Jasper entkam nur knapp dem Tod – und lange merkte es gar niemand
«Angst, abends nach Zürich zu gehen, habe ich keine», sagt Jasper B.* zu watson. Es sind mutige Worte für einen 16-Jährigen, der erst vor wenigen Wochen in der Stadt angeschossen wurde.
Am 15. Juni geht Jasper mit Freunden ans Stolze Open-Air, ein Gratis-Festival auf der Stolzewiese im Zürcher Kreis 6. Gegen Abend will er das Gelände kurz verlassen, um einen Freund abzuholen. Etwas abseits vom Trottoir wartet er auf ihn.
Plötzlich hört Jasper einen lauten Knall. «Fast gleichzeitig spürte ich einen starken, stechenden Schmerz unter meinem linken Ohr. Als hätte mir jemand mit voller Wucht eine Ohrfeige gegeben», sagt Jasper.

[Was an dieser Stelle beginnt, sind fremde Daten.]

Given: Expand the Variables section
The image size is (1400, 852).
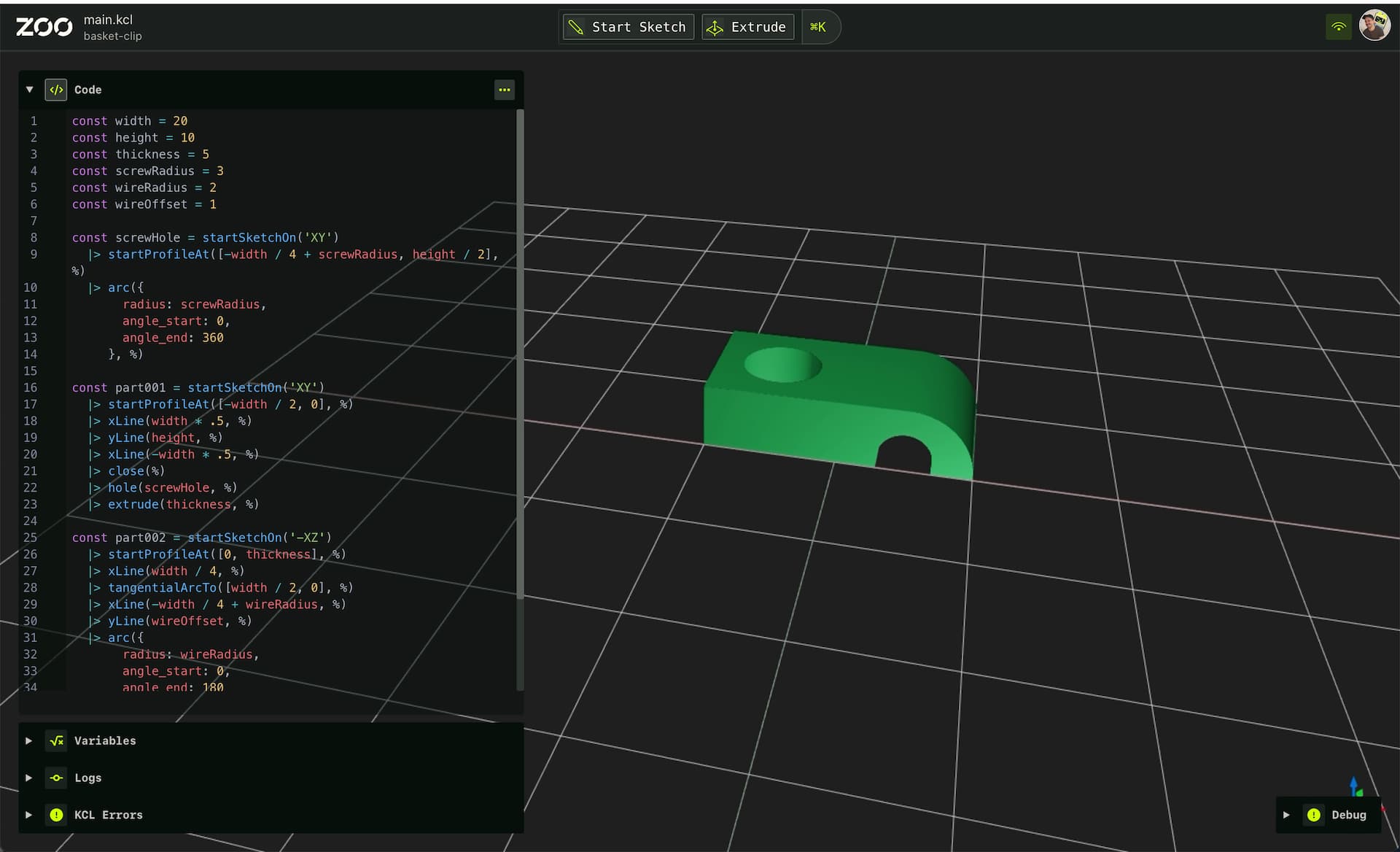Looking at the screenshot, I should click(x=29, y=740).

Benommen fasst sich Jasper auf die schmerzende Stelle am Kiefer, direkt unter dem Ohrläppchen. Er spürt: Blut.
«Ich schaute mich um, doch sah niemanden in meiner unmittelbaren Nähe. Ich war vollkommen verwirrt, aber wollte keine riesige Szene daraus machen. Deshalb ging ich zurück zu meinen Freunden und sagte ihnen, dass ich nach Hause gehe.»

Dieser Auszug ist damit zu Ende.